→ PROBLEM DETAILS:
In the data below, find each line that contains the word "computer" and copy it.

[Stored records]
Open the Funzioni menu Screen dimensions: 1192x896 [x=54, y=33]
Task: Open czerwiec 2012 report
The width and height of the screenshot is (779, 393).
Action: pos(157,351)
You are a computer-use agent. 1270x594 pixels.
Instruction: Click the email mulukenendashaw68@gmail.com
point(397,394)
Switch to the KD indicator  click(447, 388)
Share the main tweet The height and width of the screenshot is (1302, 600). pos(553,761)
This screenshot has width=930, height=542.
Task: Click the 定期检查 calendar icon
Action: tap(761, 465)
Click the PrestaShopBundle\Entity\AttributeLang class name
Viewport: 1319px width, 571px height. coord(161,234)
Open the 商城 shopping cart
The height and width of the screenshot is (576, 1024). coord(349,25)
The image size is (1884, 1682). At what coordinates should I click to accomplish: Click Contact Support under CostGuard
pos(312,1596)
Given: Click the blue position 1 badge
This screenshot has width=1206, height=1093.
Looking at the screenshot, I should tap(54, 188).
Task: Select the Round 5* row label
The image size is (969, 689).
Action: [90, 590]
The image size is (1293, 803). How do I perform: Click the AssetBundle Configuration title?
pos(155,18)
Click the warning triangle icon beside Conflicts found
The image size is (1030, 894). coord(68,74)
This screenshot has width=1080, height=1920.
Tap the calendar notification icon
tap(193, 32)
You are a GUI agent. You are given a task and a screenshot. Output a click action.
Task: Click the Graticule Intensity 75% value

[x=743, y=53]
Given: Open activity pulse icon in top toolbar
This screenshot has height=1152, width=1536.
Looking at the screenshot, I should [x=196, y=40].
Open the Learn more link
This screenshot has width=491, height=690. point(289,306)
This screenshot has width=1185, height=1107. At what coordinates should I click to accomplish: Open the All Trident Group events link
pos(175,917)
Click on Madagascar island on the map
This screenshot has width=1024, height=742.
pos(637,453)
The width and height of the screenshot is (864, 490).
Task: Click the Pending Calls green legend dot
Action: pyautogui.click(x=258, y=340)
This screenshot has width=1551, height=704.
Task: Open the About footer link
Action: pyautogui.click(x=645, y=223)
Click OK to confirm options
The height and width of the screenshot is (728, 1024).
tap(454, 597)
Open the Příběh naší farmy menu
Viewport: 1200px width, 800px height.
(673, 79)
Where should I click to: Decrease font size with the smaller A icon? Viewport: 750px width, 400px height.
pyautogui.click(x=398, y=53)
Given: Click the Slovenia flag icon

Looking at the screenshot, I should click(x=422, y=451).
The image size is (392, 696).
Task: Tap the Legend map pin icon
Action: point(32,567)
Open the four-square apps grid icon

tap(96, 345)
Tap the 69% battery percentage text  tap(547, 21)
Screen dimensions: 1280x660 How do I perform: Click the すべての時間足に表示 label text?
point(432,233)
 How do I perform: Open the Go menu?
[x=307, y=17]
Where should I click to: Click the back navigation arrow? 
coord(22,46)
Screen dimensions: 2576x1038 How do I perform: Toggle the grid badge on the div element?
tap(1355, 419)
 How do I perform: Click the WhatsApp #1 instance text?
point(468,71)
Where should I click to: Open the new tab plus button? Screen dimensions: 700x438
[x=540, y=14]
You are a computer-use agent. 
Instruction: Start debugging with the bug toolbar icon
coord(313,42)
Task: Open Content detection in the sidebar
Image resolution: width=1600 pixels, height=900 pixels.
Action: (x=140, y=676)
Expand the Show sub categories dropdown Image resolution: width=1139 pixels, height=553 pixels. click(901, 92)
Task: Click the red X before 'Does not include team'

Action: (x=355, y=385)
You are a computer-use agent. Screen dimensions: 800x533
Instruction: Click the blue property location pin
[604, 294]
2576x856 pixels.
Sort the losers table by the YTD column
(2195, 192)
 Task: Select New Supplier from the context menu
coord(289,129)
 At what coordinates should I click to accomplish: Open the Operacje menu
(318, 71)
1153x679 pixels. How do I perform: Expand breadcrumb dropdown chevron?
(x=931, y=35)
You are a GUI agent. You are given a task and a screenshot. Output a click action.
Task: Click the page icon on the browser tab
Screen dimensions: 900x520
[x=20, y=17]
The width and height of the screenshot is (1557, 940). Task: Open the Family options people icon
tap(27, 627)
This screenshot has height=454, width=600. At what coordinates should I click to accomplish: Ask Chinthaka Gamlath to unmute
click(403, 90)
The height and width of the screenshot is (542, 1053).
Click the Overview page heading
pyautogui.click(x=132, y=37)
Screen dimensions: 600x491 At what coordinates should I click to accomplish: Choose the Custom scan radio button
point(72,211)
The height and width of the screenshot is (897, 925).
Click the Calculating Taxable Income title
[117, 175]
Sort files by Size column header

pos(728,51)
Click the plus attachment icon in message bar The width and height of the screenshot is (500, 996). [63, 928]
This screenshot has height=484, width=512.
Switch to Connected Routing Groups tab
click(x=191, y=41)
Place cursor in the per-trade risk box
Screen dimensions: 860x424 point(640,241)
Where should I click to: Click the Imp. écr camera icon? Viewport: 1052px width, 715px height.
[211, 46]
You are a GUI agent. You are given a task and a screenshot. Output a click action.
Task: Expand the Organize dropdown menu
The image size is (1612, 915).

→ REPLY TO THE EXERCISE:
You are a computer-use agent. 1270x594 pixels.
You are a computer-use agent. 
You are a computer-use agent. Screen dimensions: 800x533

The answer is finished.